Defining Health Insurance Lingo
Unless you’ve had to deal with health issues or you took insurance 101 as an elective, the terminology used in the health insurance world can be confusing. We hope you find the following definitions helpful:
HMO: A type of health insurance plan that allows you to see any doctor or other health care provider who participates in the plan’s network. Some HMOs require referrals from primary care physicians to see a specialist.
POS/PPO: A type of health insurance plan that covers services from almost any doctor or hospital. You’ll almost always pay less for the same level of care when you go to one in your health plan network. You don’t usually need a referral from your primary care physician to see a specialist.
Provider Network: Doctors and other healthcare providers who’ve agreed to accept your insurance. Each plan has its own network and getting care from your network is often a good way to get quality care at a more reasonable cost.
In-Network: Doctors and other health care providers who participate in a health insurance plan’s provider network and agree to accept the plan’s negotiated payment for services. You typically pay less out of your pocket, if anything, when you use in-network providers. You should always confirm that your providers are in-network in case they’ve opted to stop participating.
Out-of-Network: Doctors and other health care providers who do not participate in a health insurance plan’s provider network. You may be required to pay more out of your pocket when you use out-of-network providers. If your plan covers out-of-network services, benefits are typically subject to separate deductibles and out-of-pocket maximums.
Copay: A fixed amount that you pay for a certain health care service.
Coinsurance: A sharing of health care costs in which you and your insurance company each pay a percentage.
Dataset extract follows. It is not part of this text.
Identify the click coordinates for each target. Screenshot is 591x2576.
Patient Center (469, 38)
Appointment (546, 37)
As an example, 70% coinsurance means the insurance company pays 70% and you pay 30% of the covered expenses.
Deductible: A specific dollar amount that you have to pay each year for your health care expenses before your insurance company starts to pay. Deductibles are usually per person with a maximum number of deductibles payable per family.
Out-of-Pocket Maximum: Limits the total amount you have to pay each year for health care expenses, including deductibles, copayments, and coinsurance.
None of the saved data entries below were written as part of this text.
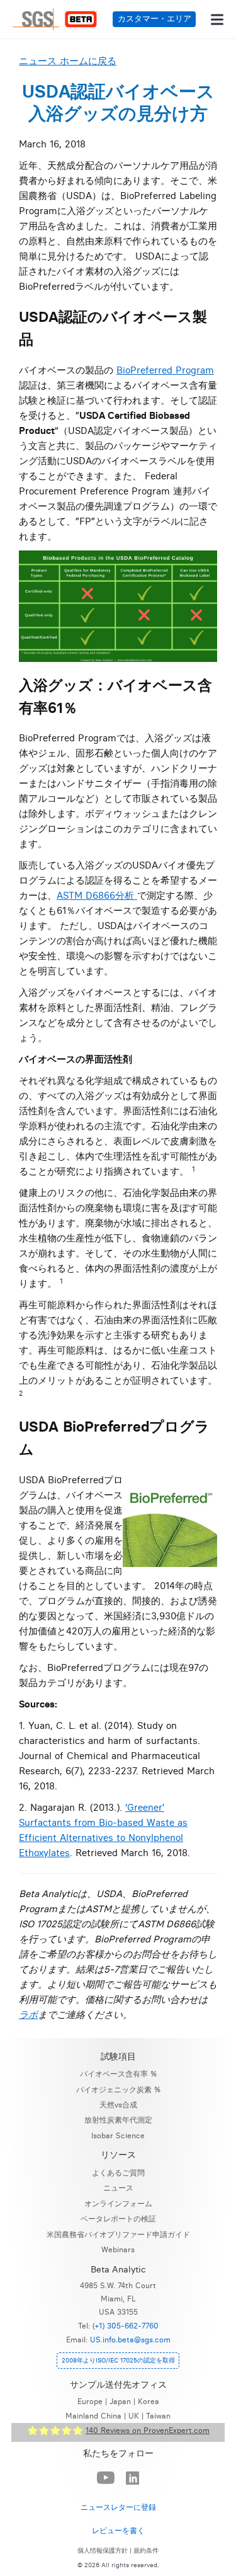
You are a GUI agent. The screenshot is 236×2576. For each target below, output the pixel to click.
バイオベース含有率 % (118, 2073)
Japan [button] (120, 2401)
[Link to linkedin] (133, 2479)
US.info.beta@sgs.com (130, 2339)
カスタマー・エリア (154, 18)
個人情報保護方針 (102, 2551)
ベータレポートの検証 (118, 2218)
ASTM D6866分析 (97, 895)
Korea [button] (148, 2401)
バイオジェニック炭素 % (118, 2089)
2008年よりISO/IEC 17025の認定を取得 (118, 2360)
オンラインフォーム (118, 2203)
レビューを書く (118, 2530)
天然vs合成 (118, 2104)
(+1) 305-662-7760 (126, 2325)
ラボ (28, 2014)
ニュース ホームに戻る (67, 61)
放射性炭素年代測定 (118, 2119)
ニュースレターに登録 (118, 2507)
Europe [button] (90, 2401)
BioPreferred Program (165, 370)
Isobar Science (118, 2135)
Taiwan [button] (158, 2415)
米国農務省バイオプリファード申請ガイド (118, 2234)
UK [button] (133, 2415)
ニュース (118, 2187)
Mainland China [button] (93, 2415)
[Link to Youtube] (106, 2478)
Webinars (118, 2249)
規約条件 (146, 2551)
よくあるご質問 (118, 2172)
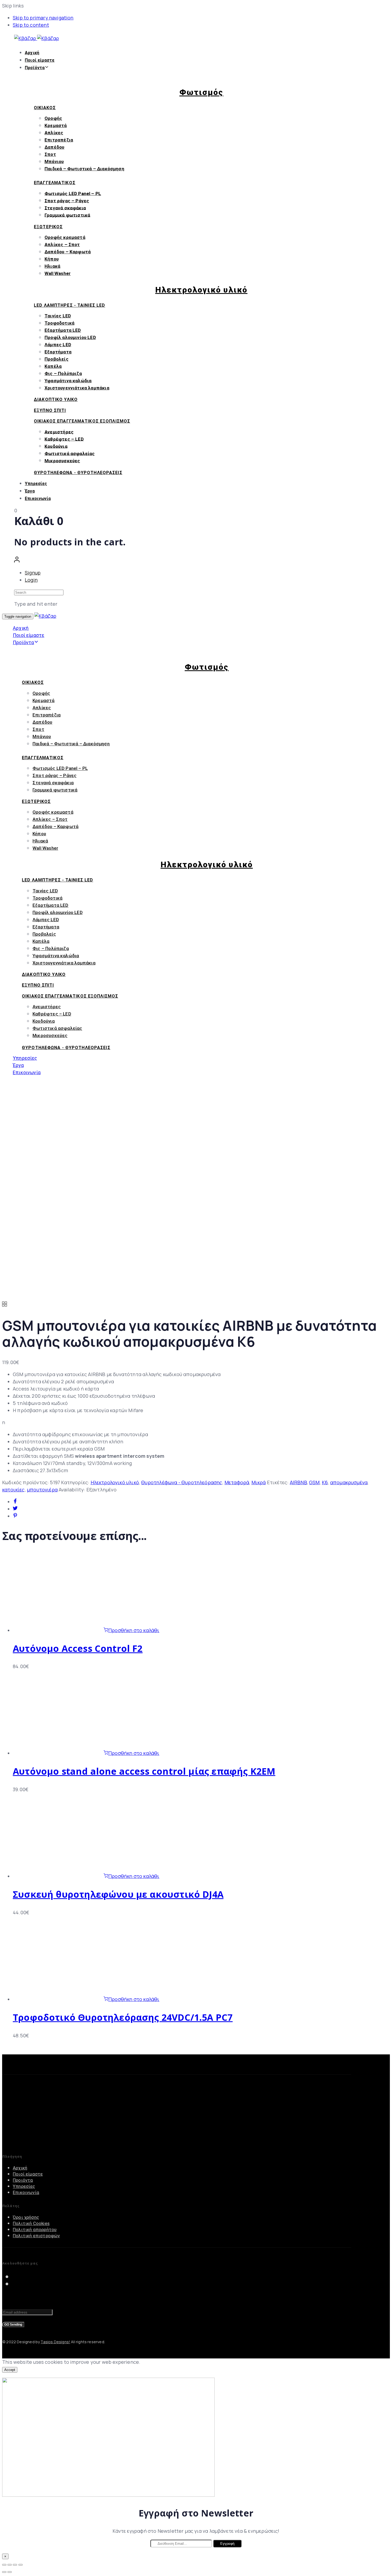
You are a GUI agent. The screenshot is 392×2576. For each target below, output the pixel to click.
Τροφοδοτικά (59, 323)
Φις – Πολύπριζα (63, 373)
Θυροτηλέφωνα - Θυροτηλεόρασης (181, 1482)
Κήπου (52, 259)
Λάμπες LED (58, 344)
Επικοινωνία (38, 498)
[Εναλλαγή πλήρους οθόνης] (15, 2565)
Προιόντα (23, 2180)
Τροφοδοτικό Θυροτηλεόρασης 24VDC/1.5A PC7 (123, 2017)
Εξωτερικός (48, 226)
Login (31, 580)
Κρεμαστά (56, 125)
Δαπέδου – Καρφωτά (68, 251)
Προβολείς (57, 359)
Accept (9, 2370)
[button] (16, 560)
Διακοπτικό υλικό (56, 399)
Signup (33, 572)
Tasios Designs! (55, 2341)
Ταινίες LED (58, 315)
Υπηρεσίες (36, 483)
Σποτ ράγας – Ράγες (67, 200)
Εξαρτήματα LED (63, 330)
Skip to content (31, 25)
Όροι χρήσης (26, 2217)
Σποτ (50, 154)
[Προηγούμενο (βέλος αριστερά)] (4, 2572)
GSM (314, 1482)
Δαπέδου (54, 147)
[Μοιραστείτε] (9, 2565)
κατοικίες (13, 1489)
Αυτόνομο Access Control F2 (78, 1648)
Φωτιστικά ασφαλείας (70, 453)
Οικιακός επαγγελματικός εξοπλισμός (82, 421)
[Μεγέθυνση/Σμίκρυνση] (20, 2565)
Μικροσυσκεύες (62, 460)
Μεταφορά (237, 1482)
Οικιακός (45, 107)
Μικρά (258, 1482)
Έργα (30, 491)
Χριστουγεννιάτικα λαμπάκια (77, 388)
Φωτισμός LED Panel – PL (73, 193)
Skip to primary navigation (43, 17)
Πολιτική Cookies (31, 2223)
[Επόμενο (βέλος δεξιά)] (9, 2572)
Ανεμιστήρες (59, 431)
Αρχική (32, 52)
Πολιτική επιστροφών (36, 2235)
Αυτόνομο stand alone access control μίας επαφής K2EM (144, 1771)
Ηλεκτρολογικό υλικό (115, 1482)
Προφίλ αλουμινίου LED (70, 337)
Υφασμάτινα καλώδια (68, 380)
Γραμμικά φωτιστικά (67, 215)
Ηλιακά (52, 266)
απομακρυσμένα (348, 1482)
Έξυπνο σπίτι (50, 410)
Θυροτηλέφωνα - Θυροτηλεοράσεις (78, 472)
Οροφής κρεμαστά (65, 237)
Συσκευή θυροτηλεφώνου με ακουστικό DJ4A (118, 1894)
PCP: A physician, physician’s assistant, or APRN who is your main contact for care. Your PCP can do everything from writing prescriptions to referring you to a specialist when necessary. This is the person who knows the most about your health history and helps you navigate the healthcare system.
Specialist: A doctor or health care professional who has advanced education and training in a certain area of medicine. Examples include allergists, cardiologists, dermatologists, etc. Specialist copays are typically higher than PCP copays.
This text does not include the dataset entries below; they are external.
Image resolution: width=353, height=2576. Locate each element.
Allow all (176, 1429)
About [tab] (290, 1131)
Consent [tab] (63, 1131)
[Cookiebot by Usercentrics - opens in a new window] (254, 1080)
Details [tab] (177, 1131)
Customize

Telemedicine: An outlet through which you can consult a provider virtually, typically through an app downloaded on your phone. Your carrier may have an agreement with a vendor that contracts with providers throughout the country.
Freestanding: A healthcare facility that is not owned or affiliated with a hospital system. You should always check because sometimes it is not obvious that a facility is owned by a hospital system.
Prescription Formulary: A list of prescription drugs that have been selected and approved by the insurance carrier for their safety, quality, and sometimes cost. Your health plan’s formulary includes drugs from every therapeutic drug class, as well as health care supplies and devices. These formularies are available online along with any requirements you need to meet for your drugs to be covered.
Prior Authorization: A decision by your health insurer or plan that a health care service, treatment plan, prescription drug, or durable medical equipment is medically necessary. This is also sometimes called preauthorization, prior approval, or precertification. Your health insurance or plan may require prior authorization for certain services before you receive them, except in an emergency. Prior authorization isn’t a promise your health insurance or plan will cover the cost.
Step Therapy: Some plans require your doctor to start with one drug that’s on the formulary. If that drug isn’t right, your doctor can take the next step, and move you to a higher-level drug.
Mandatory Generic Substitution: When you choose to fill a prescription with a brand-name medication and a lower-cost generic equivalent is available, your cost may be higher. You could pay the brand name copay plus the cost difference between the brand name and generic drug.
Mail-Order Drug: A prescription that gets sent to you through the mail instead of going to a physical pharmacy. In many cases, you will reduce your out-of-pocket cost through mail-order.
Off-Label: Use of a drug for purposes other than those originally approved by the FDA. For example, if a drug was originally approved for use as an anti-inflammatory, using it to treat cancer would be considered an “off-label” use.